LoD
THE TRANSFORMATION OF
DECISION-MAKING POWER
TOWARD DEMOCRATIC SUSTAINABILITY
By Vigdor Schreibman
The pairs of opposites (being and not being, life and death,
beauty and ugliness, good and evil, and all the other polarities
that bind the faculties to hope and fear, and link the organs of
action to deeds of defense and acquisition) are the clashing
rocks (Symplegades) that crush the traveller, but between which
the heroes always pass. In the clash between the Chaos Monster
and the Sun God, the thunderbolt signifying spiritual power
(indestructible enlightenment), shatters the illusory realities
of the world. In the modern world only the democratic will of the
whole people can most likely offer effective resistance to the
barbaric tyranny of official powers. Compare J.Campbell, The
Hero with a Thousand Faces 87-89, n.57, Plate XXI (1973 ed.)
(discussing the mythology of heroism), with M.P.Follett,
The New State ch. XVI1 (Penn State University
Press ed. 1998), and A.N. Christakis with K.C. Bausch,
How People Harness their Collective
Wisdom and Power (Info-Age Publishing 2006), and
with V. Schreibman,
A Technique of Democracy (2006) (discussing
"meaningful dialogue" to resist corrosive social forces and to
advance group transcendence).
The Paradigm of Big Money
Big Money organizes the global social system by (among other means)
imposing a policy to charge exorbitant prices for all vital services and
networks that convey real power so that only the rich can gain access.
For example, accreditation of law schools is granted only to
those that pay their teachers exorbitant salaries so only the
rich educators can teach, only rich students can learn, and only
rich clients can obtain professional legal services. The consequences
of these systemic conditions is that most of a lawyer's time, as much
as 90%, is devoted to serving the most wealthy 10% of the people, while
most of the civil legal problems of low or moderate-income households
are not addressed by the legal system.

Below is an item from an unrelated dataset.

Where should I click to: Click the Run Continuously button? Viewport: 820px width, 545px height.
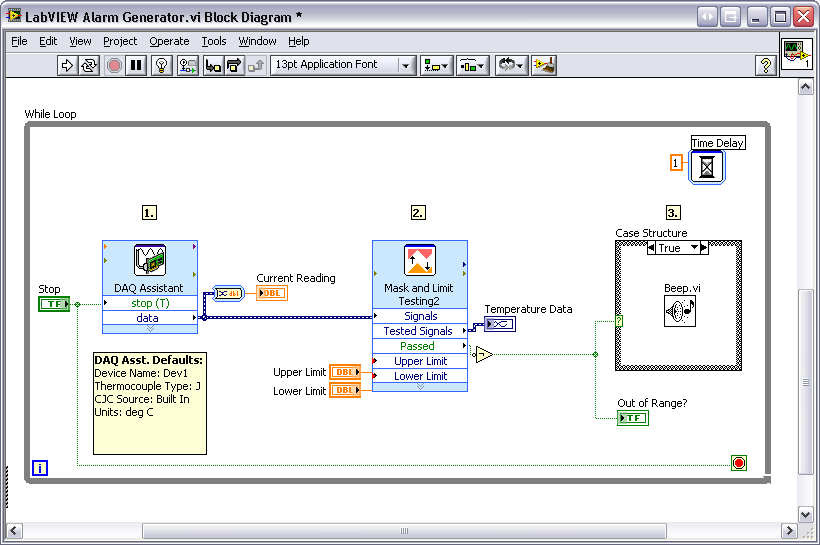(x=90, y=65)
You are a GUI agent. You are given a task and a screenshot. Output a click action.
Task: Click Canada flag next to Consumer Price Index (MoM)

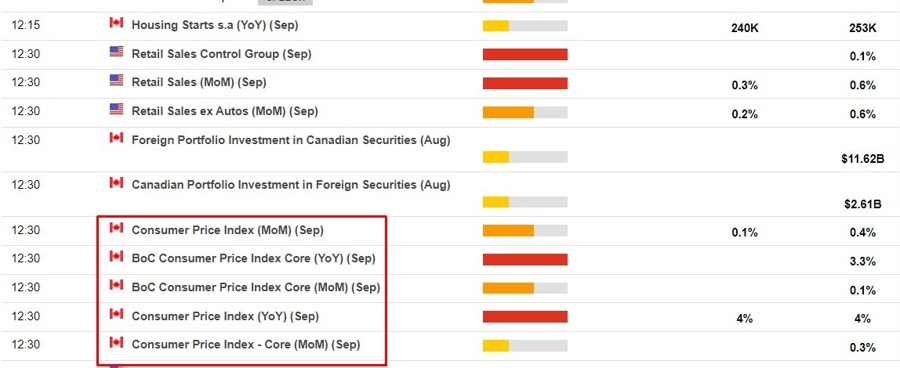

Indeed, when a person does obtain
the services of a lawyer, the mode of relations dictated by the legal
culture will be based on the
barbaric doctrine of master and slave.
For example, state and federal judges have instituted a system of
robbery against property of indigent corporate litigants when
they cannot afford to pay the exorbitant cost of the services of
a lawyer by disregarding the corporation's fundamental
constitutional right of access to court, which is routinely
recognized for affluent corporations, and by denying the indigent
corporation's freedom of choice to engage in self-representation
under such circumstances, which has been recognized during the
last 1500 years since the time of the Romans. This is an oppressive
system that defies "equal justice" and defies the rule of law. These conditions
define the paramount realities of an American judiciary driven by despots.
This generation of Americans have thus come to realize in our time the most
dreadful concerns of America's two greatest statesmen:
The First Democrat Thomas Jefferson and
The First Republican Abraham Lincoln.
We have, in addition, the policy of granting monopoly broadcast licensing
without guarantee of serving the public interest, authorizing
exorbitant rates for access to broadcast advertising, which is
essential for viable political campaigning. These conditions allow Big
Money to exercise pernicious control over American political systems.
We review elsewhere more extensively the Doctrines of Injustice.
Transformative Leadership
Leaders are driven by ideas, not by the expectations of others.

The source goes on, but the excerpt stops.